--- Record excerpts Enclosed Below ---
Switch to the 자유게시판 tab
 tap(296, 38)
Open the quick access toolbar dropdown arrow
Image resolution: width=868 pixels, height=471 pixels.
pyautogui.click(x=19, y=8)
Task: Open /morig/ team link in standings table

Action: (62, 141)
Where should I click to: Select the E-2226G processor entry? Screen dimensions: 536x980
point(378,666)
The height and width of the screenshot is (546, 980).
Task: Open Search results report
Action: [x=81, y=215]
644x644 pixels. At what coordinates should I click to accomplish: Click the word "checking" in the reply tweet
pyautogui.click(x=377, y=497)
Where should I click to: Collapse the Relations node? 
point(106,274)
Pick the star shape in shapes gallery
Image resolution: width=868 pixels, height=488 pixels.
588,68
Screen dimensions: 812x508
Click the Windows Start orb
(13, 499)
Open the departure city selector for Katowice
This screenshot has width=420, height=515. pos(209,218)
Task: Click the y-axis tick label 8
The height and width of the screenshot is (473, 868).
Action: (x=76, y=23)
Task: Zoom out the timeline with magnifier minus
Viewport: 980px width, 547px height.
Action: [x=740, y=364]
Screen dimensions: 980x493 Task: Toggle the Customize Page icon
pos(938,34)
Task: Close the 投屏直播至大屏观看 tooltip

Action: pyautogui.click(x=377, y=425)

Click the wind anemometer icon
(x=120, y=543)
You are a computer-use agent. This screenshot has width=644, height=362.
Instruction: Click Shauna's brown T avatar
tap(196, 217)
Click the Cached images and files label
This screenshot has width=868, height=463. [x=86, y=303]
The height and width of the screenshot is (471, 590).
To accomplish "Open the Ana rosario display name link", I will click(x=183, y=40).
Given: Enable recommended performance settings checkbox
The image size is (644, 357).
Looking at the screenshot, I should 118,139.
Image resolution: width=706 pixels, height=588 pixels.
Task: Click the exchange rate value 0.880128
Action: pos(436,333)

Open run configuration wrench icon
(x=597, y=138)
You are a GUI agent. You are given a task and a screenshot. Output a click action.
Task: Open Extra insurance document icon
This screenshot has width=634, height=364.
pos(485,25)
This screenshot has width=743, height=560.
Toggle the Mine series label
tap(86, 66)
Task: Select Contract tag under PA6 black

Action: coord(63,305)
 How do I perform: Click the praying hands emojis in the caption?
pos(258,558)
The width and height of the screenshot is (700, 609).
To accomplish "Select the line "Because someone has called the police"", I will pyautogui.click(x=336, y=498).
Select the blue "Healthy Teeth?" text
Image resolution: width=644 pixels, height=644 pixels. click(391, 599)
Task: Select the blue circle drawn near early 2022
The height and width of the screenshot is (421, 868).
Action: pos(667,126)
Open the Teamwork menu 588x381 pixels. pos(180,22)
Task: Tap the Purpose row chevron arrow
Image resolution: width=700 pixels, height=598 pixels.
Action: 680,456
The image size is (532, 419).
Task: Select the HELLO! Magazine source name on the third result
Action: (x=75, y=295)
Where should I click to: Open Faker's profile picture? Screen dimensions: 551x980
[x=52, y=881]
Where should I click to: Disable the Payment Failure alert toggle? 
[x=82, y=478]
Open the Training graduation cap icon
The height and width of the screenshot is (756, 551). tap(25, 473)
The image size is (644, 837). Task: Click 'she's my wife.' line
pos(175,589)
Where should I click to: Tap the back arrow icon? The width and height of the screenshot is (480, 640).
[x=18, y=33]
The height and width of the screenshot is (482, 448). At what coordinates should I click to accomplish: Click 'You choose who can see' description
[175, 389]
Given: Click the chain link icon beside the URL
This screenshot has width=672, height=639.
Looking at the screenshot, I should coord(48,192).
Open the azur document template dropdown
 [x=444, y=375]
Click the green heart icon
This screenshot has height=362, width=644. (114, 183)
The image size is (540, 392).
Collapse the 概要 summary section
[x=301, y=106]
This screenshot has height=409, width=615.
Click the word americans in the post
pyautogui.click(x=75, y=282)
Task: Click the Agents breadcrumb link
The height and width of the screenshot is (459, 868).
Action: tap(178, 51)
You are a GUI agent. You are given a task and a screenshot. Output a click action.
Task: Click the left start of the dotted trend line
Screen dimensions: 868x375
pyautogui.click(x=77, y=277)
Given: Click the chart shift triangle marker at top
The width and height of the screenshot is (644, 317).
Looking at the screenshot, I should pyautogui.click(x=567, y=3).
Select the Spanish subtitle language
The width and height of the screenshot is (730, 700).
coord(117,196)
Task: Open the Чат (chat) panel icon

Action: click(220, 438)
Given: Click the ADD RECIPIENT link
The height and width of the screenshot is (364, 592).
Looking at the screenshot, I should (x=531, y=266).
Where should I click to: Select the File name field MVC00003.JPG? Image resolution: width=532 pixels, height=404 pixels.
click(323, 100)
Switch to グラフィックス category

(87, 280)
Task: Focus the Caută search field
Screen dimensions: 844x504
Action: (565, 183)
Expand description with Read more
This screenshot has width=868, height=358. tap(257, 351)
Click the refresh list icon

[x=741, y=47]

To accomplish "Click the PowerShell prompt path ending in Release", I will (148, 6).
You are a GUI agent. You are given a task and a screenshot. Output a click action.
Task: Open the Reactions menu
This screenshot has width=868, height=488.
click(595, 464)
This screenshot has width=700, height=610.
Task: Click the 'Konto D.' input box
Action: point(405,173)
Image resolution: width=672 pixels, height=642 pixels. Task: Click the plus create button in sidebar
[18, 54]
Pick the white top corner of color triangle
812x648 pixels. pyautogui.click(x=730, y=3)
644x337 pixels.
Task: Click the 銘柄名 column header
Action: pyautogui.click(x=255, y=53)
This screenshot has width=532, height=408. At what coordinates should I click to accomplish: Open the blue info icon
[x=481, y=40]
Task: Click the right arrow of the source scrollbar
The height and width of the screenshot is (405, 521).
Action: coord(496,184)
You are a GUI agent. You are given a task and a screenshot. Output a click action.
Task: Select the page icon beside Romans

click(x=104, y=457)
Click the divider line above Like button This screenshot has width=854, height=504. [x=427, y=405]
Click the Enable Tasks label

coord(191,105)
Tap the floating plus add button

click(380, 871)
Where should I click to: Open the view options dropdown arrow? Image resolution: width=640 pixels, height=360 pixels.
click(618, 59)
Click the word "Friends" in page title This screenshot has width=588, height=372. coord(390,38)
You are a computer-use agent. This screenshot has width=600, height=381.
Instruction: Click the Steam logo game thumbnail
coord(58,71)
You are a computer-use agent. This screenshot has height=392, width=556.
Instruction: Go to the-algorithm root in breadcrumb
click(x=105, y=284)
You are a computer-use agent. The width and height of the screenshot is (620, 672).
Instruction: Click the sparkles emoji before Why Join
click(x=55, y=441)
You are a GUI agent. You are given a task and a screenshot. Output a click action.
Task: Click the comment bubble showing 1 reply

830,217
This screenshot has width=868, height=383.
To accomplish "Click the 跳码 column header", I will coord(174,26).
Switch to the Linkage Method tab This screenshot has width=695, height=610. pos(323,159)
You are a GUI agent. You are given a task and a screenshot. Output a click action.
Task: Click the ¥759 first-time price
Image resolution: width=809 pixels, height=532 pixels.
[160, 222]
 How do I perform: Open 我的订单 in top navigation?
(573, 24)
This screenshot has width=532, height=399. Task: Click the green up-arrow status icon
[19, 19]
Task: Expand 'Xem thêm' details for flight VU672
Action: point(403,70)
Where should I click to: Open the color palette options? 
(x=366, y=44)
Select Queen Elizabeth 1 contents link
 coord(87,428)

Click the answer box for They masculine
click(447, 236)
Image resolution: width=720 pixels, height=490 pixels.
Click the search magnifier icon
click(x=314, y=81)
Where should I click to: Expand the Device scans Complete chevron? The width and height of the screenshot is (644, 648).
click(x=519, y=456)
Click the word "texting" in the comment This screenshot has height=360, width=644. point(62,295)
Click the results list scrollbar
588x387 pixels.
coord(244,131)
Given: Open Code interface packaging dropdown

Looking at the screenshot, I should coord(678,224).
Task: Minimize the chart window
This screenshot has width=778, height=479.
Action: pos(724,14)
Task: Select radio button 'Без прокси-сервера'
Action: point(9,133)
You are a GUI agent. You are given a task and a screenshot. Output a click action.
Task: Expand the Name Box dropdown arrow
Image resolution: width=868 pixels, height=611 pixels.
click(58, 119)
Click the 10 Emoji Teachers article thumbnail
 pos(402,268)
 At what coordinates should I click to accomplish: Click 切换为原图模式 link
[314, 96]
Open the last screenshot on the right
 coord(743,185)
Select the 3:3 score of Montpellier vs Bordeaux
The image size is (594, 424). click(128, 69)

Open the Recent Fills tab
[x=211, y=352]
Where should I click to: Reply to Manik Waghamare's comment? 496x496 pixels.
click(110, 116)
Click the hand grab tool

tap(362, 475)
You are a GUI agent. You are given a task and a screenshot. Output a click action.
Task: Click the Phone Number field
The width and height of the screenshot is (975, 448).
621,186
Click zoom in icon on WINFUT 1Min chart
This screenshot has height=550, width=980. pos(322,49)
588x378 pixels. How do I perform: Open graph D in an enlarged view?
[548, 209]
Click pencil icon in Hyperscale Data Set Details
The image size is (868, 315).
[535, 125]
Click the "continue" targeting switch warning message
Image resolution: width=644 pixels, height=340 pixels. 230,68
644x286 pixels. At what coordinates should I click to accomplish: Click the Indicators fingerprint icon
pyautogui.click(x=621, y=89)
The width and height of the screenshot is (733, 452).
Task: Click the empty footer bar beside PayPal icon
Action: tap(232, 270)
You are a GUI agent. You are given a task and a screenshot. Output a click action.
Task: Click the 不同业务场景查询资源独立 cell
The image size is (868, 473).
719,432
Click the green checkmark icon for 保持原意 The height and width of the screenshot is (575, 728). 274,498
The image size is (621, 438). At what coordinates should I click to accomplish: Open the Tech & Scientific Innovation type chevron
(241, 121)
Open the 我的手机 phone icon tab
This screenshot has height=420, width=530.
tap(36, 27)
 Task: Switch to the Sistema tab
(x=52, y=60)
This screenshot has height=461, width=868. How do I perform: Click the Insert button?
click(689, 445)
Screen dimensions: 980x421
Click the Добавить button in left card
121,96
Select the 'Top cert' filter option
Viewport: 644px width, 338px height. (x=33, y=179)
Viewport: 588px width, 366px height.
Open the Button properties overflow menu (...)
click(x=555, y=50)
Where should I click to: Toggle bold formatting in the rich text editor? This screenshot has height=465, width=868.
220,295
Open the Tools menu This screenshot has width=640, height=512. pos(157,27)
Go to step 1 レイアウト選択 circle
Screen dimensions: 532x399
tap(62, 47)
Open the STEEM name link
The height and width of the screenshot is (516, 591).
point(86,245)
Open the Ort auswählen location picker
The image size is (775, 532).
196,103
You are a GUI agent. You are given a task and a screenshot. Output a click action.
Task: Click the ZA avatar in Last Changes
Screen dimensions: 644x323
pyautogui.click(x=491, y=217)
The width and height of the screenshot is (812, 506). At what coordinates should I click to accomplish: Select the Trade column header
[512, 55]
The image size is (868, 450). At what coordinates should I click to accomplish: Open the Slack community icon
--- End of Enclosed Record excerpts ---
At the line with "The height and width of the screenshot is (516, 591).", begin reproducing the material above exactly, and continue through its last line.

The height and width of the screenshot is (516, 591).
point(86,245)
Open the Ort auswählen location picker
The image size is (775, 532).
196,103
You are a GUI agent. You are given a task and a screenshot. Output a click action.
Task: Click the ZA avatar in Last Changes
Screen dimensions: 644x323
pyautogui.click(x=491, y=217)
The width and height of the screenshot is (812, 506). At what coordinates should I click to accomplish: Select the Trade column header
[512, 55]
The image size is (868, 450). At what coordinates should I click to accomplish: Open the Slack community icon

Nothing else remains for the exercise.